麻しん・風しんの予防接種は,平成18年4月1日より,次のとおりです。
第1期 満1歳〜満2歳になるまでの間に1回
第2期 満5歳〜7歳未満で,小学校入学日の1年前の日から小学校入学前日までの間に1回

いずれも,「麻しん風しん混合ワクチン」を接種しますが,いずれか一方の既往歴がある場合等には,「麻しん単抗原ワクチン」もしくは「風しん単抗原ワクチン」を接種します。1回接種では、将来抗体価の低下が危惧されます。目標は95%以上。第2期を忘れず接種しましょう。第2期の接種率は平成18年度71%、平成19年度は88%でした。平成20年度は2月末現在で69%と低迷しています。
「麻しん排除計画」の一環として、平成20年4月1日から平成25年3月31日までの5年間、麻しん・風しんの予防接種 第3期・第4期が実施されます。
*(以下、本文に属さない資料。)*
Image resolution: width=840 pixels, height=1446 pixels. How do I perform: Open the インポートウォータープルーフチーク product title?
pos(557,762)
第3期 中学1年生で 「麻しん風しん混合ワクチン」を1回接種
第4期 高校3年生相当で 「麻しん風しん混合ワクチン」を1回接種


いずれも95%以上の接種率を目標とし、麻しん・風しんの排除を目指しています。
このことにより 平成2年4月2日以降に出生したものは、高校卒業までに麻しん・風しんワクチンの2回接種が完了することになります。
しかし、平成20年度の接種率は、2月末現在で、第3期69%、第4期61%と、目標よりかなり低い数値となっています。

風しんと先天性風しん症候群の予防について


ワクチン未接種で罹患したこともない女性が妊娠初期に風疹に罹患したときにウィルスが胎児に感染し,出生児に「先天性風疹症候群」を起こすことがあります。この先天性風疹症候群は「感音性難聴」「白内障または緑内障」「心疾患」が3主徴で,通常妊娠第16週までに起ることが殆どです。
感染症法では,「先天性風しん症候群」は全数把握となっていますが,いままで1年に全国で1件以内だったのが,2004年では,9件の報告がありました。
和歌山市内では1999年以降,「先天性風疹症候群」の報告はありません。
また,「風疹」は,和歌山市内では,2004年7件,2005年4件の報告でした。2008年第3週で5年ぶりに1件の報告がありました。
非流行時から妊娠可能年齢の女性の積極的な予防接種が重要です。また,流行阻止のために,ワクチン接種歴がなく,罹患もしていない人は,男女とも予防接種(任意接種)を受けることが望まれます。
なお,妊娠可能な女性については,ワクチン接種後2か月間の避妊が必要です。